## Begin DATA FOR PROCESSING

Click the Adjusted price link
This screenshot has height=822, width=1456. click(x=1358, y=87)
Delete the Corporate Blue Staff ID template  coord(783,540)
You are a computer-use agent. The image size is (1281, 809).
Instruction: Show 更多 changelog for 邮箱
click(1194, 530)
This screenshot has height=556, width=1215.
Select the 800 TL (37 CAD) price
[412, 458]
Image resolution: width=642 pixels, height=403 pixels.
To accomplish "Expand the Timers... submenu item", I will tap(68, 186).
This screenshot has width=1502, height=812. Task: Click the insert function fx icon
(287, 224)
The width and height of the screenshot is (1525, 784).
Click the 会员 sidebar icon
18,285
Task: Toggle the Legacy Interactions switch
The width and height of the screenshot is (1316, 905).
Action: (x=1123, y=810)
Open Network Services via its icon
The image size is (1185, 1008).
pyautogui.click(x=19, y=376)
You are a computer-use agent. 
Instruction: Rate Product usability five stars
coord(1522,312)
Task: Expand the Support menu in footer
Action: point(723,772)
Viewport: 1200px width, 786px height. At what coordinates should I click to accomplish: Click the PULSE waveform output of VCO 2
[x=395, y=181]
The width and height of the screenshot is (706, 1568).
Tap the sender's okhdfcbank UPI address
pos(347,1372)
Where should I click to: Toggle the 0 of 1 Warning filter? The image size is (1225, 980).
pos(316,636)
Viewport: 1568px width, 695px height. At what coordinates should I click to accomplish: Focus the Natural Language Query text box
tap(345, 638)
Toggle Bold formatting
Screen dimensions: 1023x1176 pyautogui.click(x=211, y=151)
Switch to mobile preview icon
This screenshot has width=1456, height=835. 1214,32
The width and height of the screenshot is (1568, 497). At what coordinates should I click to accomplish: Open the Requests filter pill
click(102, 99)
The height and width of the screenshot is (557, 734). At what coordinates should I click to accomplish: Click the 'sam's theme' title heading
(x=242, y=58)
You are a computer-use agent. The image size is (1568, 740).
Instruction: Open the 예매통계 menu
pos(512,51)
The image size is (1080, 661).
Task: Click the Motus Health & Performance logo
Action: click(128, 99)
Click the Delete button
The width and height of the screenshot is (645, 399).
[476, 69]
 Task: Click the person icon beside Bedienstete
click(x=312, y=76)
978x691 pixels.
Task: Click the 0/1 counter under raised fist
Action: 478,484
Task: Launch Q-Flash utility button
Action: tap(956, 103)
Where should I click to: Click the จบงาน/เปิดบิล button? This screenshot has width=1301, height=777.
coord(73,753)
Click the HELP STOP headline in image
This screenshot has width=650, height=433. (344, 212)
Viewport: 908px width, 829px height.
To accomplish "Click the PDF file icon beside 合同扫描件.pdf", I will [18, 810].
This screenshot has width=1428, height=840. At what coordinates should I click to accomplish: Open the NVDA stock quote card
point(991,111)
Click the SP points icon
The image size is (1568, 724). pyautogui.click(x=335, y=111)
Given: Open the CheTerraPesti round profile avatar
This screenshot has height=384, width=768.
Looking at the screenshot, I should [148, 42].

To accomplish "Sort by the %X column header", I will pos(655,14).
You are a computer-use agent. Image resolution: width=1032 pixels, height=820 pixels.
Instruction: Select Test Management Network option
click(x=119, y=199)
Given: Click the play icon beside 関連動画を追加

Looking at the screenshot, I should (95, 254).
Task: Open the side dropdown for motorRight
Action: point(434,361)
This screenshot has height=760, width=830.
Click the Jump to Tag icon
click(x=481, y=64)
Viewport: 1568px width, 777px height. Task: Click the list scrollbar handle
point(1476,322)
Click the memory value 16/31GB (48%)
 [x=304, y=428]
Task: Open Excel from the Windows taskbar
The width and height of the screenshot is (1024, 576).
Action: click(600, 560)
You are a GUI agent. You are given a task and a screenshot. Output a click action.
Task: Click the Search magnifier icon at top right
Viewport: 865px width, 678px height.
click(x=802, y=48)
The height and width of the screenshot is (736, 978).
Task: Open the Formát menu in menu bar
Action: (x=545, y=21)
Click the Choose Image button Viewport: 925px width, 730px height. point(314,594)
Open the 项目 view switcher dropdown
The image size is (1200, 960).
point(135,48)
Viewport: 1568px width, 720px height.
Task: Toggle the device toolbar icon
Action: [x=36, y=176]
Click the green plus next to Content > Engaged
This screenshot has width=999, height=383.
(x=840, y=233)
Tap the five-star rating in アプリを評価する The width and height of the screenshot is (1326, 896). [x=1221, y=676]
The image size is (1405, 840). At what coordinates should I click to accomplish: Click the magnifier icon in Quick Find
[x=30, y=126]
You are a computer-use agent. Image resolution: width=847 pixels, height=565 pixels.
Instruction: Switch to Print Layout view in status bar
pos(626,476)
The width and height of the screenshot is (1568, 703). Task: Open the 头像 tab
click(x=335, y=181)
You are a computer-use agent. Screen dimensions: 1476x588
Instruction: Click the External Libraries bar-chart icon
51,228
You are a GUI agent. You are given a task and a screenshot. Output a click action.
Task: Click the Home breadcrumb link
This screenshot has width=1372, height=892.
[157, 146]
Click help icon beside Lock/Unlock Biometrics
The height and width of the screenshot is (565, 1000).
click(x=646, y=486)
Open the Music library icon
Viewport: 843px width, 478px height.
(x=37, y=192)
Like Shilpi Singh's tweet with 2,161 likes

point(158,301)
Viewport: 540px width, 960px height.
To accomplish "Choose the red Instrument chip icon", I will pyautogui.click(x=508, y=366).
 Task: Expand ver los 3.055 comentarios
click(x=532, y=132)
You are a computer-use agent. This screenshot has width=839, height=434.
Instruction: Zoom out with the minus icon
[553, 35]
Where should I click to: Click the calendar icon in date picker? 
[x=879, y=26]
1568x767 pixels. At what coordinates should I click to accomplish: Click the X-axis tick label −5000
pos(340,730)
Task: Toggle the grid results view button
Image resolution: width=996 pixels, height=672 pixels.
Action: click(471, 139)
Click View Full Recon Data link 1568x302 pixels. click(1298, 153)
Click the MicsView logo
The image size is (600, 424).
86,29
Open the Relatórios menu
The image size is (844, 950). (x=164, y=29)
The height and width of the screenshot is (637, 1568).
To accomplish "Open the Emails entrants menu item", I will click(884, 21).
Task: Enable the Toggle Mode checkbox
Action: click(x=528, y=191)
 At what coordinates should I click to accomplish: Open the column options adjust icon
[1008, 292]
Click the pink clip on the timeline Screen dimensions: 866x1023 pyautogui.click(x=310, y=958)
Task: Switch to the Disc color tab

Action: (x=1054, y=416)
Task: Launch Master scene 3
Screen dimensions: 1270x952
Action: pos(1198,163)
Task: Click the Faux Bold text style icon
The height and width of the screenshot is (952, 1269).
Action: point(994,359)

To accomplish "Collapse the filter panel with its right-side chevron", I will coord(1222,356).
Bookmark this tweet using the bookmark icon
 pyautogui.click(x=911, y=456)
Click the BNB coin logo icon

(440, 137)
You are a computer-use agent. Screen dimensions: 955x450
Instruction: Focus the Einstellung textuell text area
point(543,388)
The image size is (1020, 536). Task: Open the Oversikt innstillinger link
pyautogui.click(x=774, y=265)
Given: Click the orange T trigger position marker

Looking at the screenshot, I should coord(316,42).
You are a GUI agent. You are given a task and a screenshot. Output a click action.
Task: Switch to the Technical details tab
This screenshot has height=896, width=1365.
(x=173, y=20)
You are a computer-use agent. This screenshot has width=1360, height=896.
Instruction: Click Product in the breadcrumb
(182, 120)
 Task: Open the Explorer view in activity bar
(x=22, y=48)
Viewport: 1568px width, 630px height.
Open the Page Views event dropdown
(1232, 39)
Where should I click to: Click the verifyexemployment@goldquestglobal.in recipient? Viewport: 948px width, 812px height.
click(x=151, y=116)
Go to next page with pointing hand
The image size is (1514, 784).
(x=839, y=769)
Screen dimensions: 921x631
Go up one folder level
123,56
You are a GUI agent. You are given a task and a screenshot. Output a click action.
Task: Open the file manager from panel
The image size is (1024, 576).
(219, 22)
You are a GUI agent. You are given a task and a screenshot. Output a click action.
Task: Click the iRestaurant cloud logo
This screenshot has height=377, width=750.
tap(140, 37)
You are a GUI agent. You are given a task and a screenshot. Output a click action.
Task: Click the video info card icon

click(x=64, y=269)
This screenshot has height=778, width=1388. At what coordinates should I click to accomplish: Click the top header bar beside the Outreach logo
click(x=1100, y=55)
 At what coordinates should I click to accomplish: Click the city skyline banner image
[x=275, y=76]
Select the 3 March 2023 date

## End DATA FOR PROCESSING

▶ [DIRECTIONS FOR THIS TASK] Please edit the data from the line containing "Click View Full" down to the line containing "The image size is (844, 950). (x=164, y=29)", changing "link" to "button" and keeping everything else unchanged. Return only those lines.

▶ [ANSWER FOR THE TASK]
Click View Full Recon Data button 1568x302 pixels. click(1298, 153)
Click the MicsView logo
The image size is (600, 424).
86,29
Open the Relatórios menu
The image size is (844, 950). (x=164, y=29)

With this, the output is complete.